A pessoa passa a ser chamada de excelência todos os dias. Daqui a pouco, começa a acreditar que é mesmo.” (ministra Carmem Lúcia, do STF)

Magnifica a entrevista que o site Consultor Jurídico trouxe com o advogado e ex-presidente
da OAB São Paulo José Roberto Batochio. Ele levantou questão das mais relevantes ao tratar de tema muito caro a todo democrata: o autoritarismo.
Para Batochio o autoritarismo não acabou, mas mudou de forma, pois se antes ele era facilmente identificado hoje o autoritarismo se manifesta de forma diferente, seria, segundo ele, verificável o viés autoritário na atuação de juízes, delegados de polícia, auditores fiscais, eu acrescentaria promotores de justiça.
Estaríamos diante de um “novo autoritarismo”, mais perigoso porque os inimigos das liberdades e dos direitos fundamentais seriam representantes da lei e nesse momento têm apoio popular para fazer o mal em nome de um bem maior, verdadeiros utilitaristas.
Um paralelo interessante que Batochio faz é com os atentados terroristas de 11 de setembro de 2001, segundo ele um dos maiores prejudicados com as medidas do governo Busch tomou após os eventos de 11 de setembro foi o direito de defesa. E citou expressamente a operação “lava jato” como o maior exemplo da presença dessa mentalidade no Brasil, pois num Estado de Direito é inadmissível que uma investigação se baseie no tripé “prisão de suspeito antes de culpa formada; encarceramento dele para forçá-lo a delatar os outros; e vazamento seletivo de informações para conquistar a opinião pública”, noutras palavras o modus operandi de Sérgio Moro teria viés autoritário.

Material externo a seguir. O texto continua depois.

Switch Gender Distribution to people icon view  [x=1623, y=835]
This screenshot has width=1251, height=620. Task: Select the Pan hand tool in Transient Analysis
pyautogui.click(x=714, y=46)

Ler a entrevista me remeteu a um belíssimo trabalho de Isabelle Maria Campos Vasconcelos Chehab[1] no qual ela analisa o vínculo existente entre o Poder Judiciário e a ditadura civil-militar brasileira instaurada com o golpe de 1964.
A pesquisadora apresentou as origens e os elementos caracterizadores da ditadura civil-militar brasileira, discorreu-se acerca dos fundamentos jurídicos que sustentavam o regime ditatorial e demonstrou a relação de lealdade e de nepotismo entre o Judiciário e a ditadura, uma verdade inconveniente. Tudo para concluir que o contexto histórico em que a ditadura civil-militar foi instaurada facilitou o ingresso de membros da magistratura comprometidos com o projeto político autoritário, penso que os efeitos disso estão presentes até hoje.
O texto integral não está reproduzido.